Emergency responders simulate, discuss results of reckless driving
June 20, 2011 - 11:16 pm
Sunrise Hospital & Medical Center’s trauma prevention program gives teens a close-up look at some of the consequences of reckless driving.
The program took a dozen teens to different stations around the hospital, 3186 S. Maryland Parkway, where they heard from nurses, police officers and others who see the grim results of drunken driving.
This particular program began May 26 in the hospital’s auditorium, where participants watched a presentation about Sean Larimer, a local teen who, in 2003, drank, drove and crashed into a brick wall, killing three of his friends. It happened two months after his 16th birthday.
Jeanne Cosgrove, a registered nurse at the hospital, started the program about three years ago and said she modeled it after the Every 15 Minutes program. It’s different, she said, because it brings kids into the hospital to enhance the experience. Every 15 Minutes is a two-day program for high school juniors and seniors that challenges them to think about drinking, driving and making mature decisions.
Cosgrove hosts the trauma prevention program three times a year at the most dangerous times —- before school starts in August, between semesters in December or January and before graduation.
Henderson police officer Seth VanBeveren then explained a typical driving under the influence arrest.
He offered youths a chance to try a field sobriety test while wearing goggles that simulated drunkenness at a blood alcohol concentration level of about .15. The legal limit in Nevada is .08.
Standing on one leg and counting sounded easy enough to 10-year-old Trace Otero, but with the drunk goggles on, he failed with flying colors.
Others tried walking nine steps in a straight line, one foot in front of the other. Arms waved wildly for balance, and sober kids nearly fell over before VanBeveren caught them.
He sees these results all the time in the field, he said . They’re not only too drunk to drive but sometimes too drunk to stand.

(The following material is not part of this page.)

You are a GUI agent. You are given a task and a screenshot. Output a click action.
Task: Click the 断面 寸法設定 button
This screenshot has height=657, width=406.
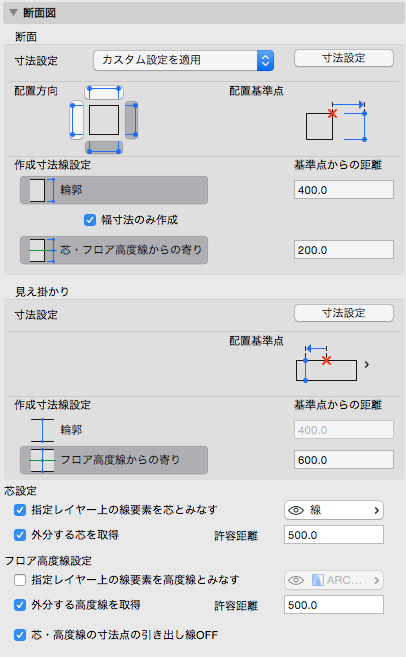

“You set an example for your friends,” he told attendees.
They were offered the experience of wearing casts and neck braces and trying to open doors while in a wheelchair.
Mike Otero, a Logandale resident, brought his three kids, Trace, 10, Chance, 15, and Malissa, 16, to the event.
Otero is a captain for the volunteer fire department in his town and has plenty of experience with these kinds of tragedies.
“I see people who drink and drive and crash,” Otero said. “I wanted to show (my kids) things I couldn’t show them on the scene.”
Otero said he tells his kids about some of the grim scenes he encounters at accident sites, hoping they will make better choices. A big part of the program is getting the information to youths before they turn 16.
Nevada Highway patrolman Joseph Fackrel spoke about vehicle safety, specifically the importance of wearing seatbelts, while standing next to a crushed car that had been towed into the hospital’s parking lot. More than half of the deaths in car accidents in 2010 were a result of not wearing seatbelts, he said.
MedicWest Ambulance emergency medical technicians also were on site and wheeled 19-year-old UNLV student Milena DiFiore into an ambulance for everyone to see.
DiFiore, who lost a high school friend who was a passenger in a car while a drunken driver was at the wheel, volunteered to help with the program.
“This is what’s important,” said DiFiore, who played an accident victim during the hospital program. “Everyone needs to see this. I think it could be helpful to a lot of students if they see it before they get their license.”
The group moved to a trauma station in the hospital, and a nurse asked for a volunteer to lie on the hospital stretcher.
Alyssa Snider, 13, lay still while a nurse walked everyone through typical medical procedures for a crash victim with a collapsed lung, a broken femur and internal bleeding.
Students ultimately packed into the tiny room, where family members are given the horrible news of a loved one’s death.